Records from a pointing dataset:
=-=-=

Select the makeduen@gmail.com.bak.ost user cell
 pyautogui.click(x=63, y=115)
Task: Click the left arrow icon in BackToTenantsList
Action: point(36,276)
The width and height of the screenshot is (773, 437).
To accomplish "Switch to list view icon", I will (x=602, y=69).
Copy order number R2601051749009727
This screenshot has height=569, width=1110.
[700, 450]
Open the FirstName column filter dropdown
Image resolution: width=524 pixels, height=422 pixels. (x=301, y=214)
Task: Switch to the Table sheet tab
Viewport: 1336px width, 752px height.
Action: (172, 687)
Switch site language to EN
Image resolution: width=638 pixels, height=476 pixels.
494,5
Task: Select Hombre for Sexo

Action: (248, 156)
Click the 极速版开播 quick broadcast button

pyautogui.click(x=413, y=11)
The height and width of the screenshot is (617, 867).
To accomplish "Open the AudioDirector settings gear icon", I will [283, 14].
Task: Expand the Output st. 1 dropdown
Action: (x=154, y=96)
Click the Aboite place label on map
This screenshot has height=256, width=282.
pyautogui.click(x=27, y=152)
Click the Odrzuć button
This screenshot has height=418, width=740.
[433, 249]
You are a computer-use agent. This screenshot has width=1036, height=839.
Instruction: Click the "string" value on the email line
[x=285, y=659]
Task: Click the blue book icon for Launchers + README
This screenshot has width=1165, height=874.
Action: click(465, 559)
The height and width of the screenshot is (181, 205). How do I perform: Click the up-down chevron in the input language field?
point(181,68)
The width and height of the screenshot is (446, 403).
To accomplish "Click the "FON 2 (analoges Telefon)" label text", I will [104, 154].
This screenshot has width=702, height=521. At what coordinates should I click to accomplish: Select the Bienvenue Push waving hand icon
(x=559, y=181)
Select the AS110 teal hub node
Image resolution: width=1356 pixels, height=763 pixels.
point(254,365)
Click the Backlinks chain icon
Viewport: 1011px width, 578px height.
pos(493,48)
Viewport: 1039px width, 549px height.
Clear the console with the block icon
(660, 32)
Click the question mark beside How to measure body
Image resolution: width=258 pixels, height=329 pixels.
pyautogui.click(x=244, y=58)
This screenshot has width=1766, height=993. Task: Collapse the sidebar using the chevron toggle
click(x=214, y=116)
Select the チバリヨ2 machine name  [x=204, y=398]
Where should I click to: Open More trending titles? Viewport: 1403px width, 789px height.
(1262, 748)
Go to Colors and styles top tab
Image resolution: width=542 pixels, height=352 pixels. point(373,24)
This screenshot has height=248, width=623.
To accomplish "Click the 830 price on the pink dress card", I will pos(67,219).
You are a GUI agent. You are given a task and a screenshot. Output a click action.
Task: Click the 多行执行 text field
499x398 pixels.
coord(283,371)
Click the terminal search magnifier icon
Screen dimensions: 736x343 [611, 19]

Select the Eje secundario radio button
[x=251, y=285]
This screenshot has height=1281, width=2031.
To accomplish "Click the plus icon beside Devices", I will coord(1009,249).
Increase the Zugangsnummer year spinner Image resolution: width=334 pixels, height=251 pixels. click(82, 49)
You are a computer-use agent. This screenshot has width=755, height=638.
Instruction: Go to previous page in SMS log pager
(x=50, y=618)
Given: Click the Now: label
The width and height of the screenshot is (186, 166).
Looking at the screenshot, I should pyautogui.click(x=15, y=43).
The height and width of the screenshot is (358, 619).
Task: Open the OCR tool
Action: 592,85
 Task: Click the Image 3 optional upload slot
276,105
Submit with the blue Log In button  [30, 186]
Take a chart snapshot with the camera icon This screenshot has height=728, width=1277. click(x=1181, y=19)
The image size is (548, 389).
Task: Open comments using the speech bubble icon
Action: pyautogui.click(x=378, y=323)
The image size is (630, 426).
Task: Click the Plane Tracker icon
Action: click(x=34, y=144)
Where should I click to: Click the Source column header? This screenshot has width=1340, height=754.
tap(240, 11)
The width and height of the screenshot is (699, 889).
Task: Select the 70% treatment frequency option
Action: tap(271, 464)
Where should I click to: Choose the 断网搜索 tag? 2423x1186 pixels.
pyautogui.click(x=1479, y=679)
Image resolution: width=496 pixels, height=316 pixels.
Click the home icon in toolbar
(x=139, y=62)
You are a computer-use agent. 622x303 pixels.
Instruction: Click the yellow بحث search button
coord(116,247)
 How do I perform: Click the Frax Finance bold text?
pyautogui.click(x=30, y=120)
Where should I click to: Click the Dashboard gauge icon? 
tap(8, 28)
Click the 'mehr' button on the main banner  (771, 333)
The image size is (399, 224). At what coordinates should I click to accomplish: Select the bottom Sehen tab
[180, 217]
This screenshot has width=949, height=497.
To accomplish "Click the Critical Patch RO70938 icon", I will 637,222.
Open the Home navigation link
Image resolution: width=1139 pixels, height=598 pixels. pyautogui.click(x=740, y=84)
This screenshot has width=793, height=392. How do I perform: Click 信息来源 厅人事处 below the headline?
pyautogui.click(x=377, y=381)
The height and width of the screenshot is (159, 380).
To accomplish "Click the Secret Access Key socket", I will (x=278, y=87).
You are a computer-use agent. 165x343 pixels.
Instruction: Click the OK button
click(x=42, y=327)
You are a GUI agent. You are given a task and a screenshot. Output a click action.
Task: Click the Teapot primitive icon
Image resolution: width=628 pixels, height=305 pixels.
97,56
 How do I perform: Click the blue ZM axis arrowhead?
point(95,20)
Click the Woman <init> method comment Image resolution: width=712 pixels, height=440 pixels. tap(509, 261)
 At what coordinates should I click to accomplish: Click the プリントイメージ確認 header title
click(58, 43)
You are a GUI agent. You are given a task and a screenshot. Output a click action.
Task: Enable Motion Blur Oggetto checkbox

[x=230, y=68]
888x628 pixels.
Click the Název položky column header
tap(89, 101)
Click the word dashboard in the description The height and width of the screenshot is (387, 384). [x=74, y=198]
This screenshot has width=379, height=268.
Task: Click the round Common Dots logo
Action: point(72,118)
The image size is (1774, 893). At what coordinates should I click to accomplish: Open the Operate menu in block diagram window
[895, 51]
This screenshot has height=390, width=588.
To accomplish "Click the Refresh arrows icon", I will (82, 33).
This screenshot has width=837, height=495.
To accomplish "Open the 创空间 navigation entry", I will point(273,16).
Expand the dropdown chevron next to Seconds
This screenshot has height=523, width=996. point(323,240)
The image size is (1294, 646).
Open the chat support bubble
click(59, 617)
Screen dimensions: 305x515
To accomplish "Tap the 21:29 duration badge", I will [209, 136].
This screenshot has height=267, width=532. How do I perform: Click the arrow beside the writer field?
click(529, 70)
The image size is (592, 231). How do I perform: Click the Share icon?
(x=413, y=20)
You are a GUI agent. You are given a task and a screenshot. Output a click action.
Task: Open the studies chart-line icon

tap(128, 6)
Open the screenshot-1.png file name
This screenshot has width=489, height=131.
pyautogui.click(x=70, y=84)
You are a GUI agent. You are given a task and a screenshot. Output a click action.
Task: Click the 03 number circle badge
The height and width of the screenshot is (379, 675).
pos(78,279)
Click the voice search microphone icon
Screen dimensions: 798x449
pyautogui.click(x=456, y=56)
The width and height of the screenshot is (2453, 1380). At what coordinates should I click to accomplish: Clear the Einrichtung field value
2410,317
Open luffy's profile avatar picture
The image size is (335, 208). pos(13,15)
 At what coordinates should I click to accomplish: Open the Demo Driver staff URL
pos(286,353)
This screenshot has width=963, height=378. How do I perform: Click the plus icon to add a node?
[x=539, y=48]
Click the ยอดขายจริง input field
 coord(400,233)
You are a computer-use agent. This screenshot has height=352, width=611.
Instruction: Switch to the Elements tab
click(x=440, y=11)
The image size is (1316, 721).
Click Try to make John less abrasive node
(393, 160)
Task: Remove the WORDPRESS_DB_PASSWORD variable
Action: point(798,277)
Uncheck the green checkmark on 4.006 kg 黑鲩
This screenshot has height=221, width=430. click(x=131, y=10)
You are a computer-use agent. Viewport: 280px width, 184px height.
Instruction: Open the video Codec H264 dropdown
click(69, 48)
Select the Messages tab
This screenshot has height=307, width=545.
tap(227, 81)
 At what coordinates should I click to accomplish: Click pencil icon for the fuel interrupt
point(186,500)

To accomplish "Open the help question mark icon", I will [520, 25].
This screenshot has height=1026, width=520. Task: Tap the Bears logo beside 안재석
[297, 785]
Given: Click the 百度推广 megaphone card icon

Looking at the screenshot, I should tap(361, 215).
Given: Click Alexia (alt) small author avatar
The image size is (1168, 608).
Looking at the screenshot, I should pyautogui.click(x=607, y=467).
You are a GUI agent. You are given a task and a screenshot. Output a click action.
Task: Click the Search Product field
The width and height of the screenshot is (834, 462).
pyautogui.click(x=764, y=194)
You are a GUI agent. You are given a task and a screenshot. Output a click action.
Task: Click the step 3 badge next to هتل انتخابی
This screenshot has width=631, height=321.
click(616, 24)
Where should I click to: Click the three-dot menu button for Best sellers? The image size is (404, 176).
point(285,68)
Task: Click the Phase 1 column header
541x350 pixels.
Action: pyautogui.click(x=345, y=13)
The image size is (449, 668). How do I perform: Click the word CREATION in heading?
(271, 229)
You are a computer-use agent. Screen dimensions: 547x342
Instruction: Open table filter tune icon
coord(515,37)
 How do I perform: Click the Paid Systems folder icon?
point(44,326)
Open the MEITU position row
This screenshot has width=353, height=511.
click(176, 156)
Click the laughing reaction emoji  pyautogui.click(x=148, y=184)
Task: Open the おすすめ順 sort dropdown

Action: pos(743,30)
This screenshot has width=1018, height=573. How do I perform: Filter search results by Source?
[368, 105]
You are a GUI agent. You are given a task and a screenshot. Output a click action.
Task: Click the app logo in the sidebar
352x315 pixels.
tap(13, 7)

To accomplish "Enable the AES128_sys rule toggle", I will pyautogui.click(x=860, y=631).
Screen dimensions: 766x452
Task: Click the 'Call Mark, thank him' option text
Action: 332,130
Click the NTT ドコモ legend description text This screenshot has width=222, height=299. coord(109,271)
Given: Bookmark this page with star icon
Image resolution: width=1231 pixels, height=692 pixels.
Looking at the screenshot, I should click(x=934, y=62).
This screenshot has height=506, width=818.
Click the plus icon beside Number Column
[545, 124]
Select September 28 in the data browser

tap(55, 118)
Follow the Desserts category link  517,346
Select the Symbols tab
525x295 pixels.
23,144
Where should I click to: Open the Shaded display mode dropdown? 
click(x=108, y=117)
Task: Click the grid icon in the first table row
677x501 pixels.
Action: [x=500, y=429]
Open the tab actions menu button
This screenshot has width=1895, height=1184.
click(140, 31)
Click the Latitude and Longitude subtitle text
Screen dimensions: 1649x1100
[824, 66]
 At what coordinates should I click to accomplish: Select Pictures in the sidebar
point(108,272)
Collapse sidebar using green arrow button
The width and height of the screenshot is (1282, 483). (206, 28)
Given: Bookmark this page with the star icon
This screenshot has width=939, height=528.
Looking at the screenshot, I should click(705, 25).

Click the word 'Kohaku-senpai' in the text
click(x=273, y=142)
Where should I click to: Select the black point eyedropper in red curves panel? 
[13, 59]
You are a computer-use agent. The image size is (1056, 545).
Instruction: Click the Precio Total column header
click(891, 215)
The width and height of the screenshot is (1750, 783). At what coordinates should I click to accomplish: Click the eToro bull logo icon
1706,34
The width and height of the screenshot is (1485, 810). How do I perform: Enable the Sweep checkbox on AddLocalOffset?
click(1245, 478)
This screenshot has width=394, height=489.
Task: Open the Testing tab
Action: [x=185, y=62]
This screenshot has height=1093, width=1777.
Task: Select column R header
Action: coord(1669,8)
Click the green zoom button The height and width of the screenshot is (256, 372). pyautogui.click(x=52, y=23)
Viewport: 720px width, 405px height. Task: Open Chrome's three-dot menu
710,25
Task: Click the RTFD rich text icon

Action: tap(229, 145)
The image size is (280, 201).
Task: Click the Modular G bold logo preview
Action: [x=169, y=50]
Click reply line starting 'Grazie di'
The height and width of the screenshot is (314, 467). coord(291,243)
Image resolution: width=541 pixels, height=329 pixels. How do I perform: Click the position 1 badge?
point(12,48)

=-=-=

Written task: Copy the material above word for word, from the line with "Click the word 'Kohaku-senpai' in the text" to the line with "The height and width of the screenshot is (314, 467).", including both of those lines.

Response to the task:
Click the word 'Kohaku-senpai' in the text
click(x=273, y=142)
Where should I click to: Select the black point eyedropper in red curves panel? 
[13, 59]
You are a computer-use agent. The image size is (1056, 545).
Instruction: Click the Precio Total column header
click(891, 215)
The width and height of the screenshot is (1750, 783). At what coordinates should I click to accomplish: Click the eToro bull logo icon
1706,34
The width and height of the screenshot is (1485, 810). How do I perform: Enable the Sweep checkbox on AddLocalOffset?
click(1245, 478)
This screenshot has width=394, height=489.
Task: Open the Testing tab
Action: [x=185, y=62]
This screenshot has height=1093, width=1777.
Task: Select column R header
Action: coord(1669,8)
Click the green zoom button The height and width of the screenshot is (256, 372). pyautogui.click(x=52, y=23)
Viewport: 720px width, 405px height. Task: Open Chrome's three-dot menu
710,25
Task: Click the RTFD rich text icon

Action: tap(229, 145)
The image size is (280, 201).
Task: Click the Modular G bold logo preview
Action: [x=169, y=50]
Click reply line starting 'Grazie di'
The height and width of the screenshot is (314, 467). coord(291,243)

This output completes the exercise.